▸ **SUPPLIED INFORMATION**
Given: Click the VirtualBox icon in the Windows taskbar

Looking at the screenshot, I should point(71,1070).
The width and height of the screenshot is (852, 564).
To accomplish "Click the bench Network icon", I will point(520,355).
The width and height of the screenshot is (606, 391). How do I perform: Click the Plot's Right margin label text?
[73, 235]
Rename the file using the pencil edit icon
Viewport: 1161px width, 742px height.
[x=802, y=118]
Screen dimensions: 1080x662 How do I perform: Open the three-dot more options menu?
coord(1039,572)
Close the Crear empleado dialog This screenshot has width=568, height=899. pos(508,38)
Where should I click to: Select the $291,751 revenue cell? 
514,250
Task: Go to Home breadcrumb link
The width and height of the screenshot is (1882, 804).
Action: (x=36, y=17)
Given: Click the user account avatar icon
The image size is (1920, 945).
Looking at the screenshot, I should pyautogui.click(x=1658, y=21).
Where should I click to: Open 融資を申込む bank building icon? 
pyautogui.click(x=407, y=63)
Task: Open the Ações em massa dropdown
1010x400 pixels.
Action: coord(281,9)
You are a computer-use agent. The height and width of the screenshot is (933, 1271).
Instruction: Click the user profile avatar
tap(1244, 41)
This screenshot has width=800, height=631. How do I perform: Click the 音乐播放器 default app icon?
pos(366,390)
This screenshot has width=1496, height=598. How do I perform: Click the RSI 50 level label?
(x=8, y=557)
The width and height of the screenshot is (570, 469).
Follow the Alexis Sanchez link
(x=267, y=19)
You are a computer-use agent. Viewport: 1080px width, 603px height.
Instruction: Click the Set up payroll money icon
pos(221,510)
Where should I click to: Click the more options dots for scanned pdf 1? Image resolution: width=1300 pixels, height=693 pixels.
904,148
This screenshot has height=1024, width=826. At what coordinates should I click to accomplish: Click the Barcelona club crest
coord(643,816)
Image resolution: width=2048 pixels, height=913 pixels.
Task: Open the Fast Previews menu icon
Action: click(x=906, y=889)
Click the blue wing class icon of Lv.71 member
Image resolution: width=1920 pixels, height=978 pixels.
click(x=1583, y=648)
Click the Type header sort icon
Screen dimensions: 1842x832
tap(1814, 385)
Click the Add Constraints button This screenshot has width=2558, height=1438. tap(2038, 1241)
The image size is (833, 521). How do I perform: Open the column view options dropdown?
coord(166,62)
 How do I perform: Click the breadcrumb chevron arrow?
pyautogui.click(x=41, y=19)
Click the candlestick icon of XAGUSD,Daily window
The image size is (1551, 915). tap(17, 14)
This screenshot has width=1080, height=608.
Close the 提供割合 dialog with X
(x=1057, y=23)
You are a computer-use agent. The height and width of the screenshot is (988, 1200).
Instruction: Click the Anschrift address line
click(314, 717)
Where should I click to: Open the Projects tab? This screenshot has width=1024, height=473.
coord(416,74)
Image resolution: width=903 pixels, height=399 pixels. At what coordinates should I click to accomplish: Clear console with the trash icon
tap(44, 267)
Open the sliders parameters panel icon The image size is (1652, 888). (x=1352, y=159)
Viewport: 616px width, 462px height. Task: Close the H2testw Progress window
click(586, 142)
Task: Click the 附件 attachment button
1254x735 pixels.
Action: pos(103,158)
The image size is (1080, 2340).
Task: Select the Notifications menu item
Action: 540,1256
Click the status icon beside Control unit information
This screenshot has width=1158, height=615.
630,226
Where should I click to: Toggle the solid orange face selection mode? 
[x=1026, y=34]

▸ **YOUR TASK**
All records above must be set down exactly, please.

▸ **WRITTEN SOLUTION**
Given: Click the VirtualBox icon in the Windows taskbar

Looking at the screenshot, I should point(71,1070).
The width and height of the screenshot is (852, 564).
To accomplish "Click the bench Network icon", I will point(520,355).
The width and height of the screenshot is (606, 391). How do I perform: Click the Plot's Right margin label text?
[73, 235]
Rename the file using the pencil edit icon
Viewport: 1161px width, 742px height.
[x=802, y=118]
Screen dimensions: 1080x662 How do I perform: Open the three-dot more options menu?
coord(1039,572)
Close the Crear empleado dialog This screenshot has width=568, height=899. pos(508,38)
Where should I click to: Select the $291,751 revenue cell? 
514,250
Task: Go to Home breadcrumb link
The width and height of the screenshot is (1882, 804).
Action: (x=36, y=17)
Given: Click the user account avatar icon
The image size is (1920, 945).
Looking at the screenshot, I should pyautogui.click(x=1658, y=21).
Where should I click to: Open 融資を申込む bank building icon? 
pyautogui.click(x=407, y=63)
Task: Open the Ações em massa dropdown
1010x400 pixels.
Action: coord(281,9)
You are a computer-use agent. The height and width of the screenshot is (933, 1271).
Instruction: Click the user profile avatar
tap(1244, 41)
This screenshot has width=800, height=631. How do I perform: Click the 音乐播放器 default app icon?
pos(366,390)
This screenshot has width=1496, height=598. How do I perform: Click the RSI 50 level label?
(x=8, y=557)
The width and height of the screenshot is (570, 469).
Follow the Alexis Sanchez link
(x=267, y=19)
You are a computer-use agent. Viewport: 1080px width, 603px height.
Instruction: Click the Set up payroll money icon
pos(221,510)
Where should I click to: Click the more options dots for scanned pdf 1? Image resolution: width=1300 pixels, height=693 pixels.
904,148
This screenshot has height=1024, width=826. At what coordinates should I click to accomplish: Click the Barcelona club crest
coord(643,816)
Image resolution: width=2048 pixels, height=913 pixels.
Task: Open the Fast Previews menu icon
Action: click(x=906, y=889)
Click the blue wing class icon of Lv.71 member
Image resolution: width=1920 pixels, height=978 pixels.
click(x=1583, y=648)
Click the Type header sort icon
Screen dimensions: 1842x832
tap(1814, 385)
Click the Add Constraints button This screenshot has width=2558, height=1438. tap(2038, 1241)
The image size is (833, 521). How do I perform: Open the column view options dropdown?
coord(166,62)
 How do I perform: Click the breadcrumb chevron arrow?
pyautogui.click(x=41, y=19)
Click the candlestick icon of XAGUSD,Daily window
The image size is (1551, 915). tap(17, 14)
This screenshot has width=1080, height=608.
Close the 提供割合 dialog with X
(x=1057, y=23)
You are a computer-use agent. The height and width of the screenshot is (988, 1200).
Instruction: Click the Anschrift address line
click(314, 717)
Where should I click to: Open the Projects tab? This screenshot has width=1024, height=473.
coord(416,74)
Image resolution: width=903 pixels, height=399 pixels. At what coordinates should I click to accomplish: Clear console with the trash icon
tap(44, 267)
Open the sliders parameters panel icon The image size is (1652, 888). (x=1352, y=159)
Viewport: 616px width, 462px height. Task: Close the H2testw Progress window
click(586, 142)
Task: Click the 附件 attachment button
1254x735 pixels.
Action: pos(103,158)
The image size is (1080, 2340).
Task: Select the Notifications menu item
Action: 540,1256
Click the status icon beside Control unit information
This screenshot has width=1158, height=615.
630,226
Where should I click to: Toggle the solid orange face selection mode? 
[x=1026, y=34]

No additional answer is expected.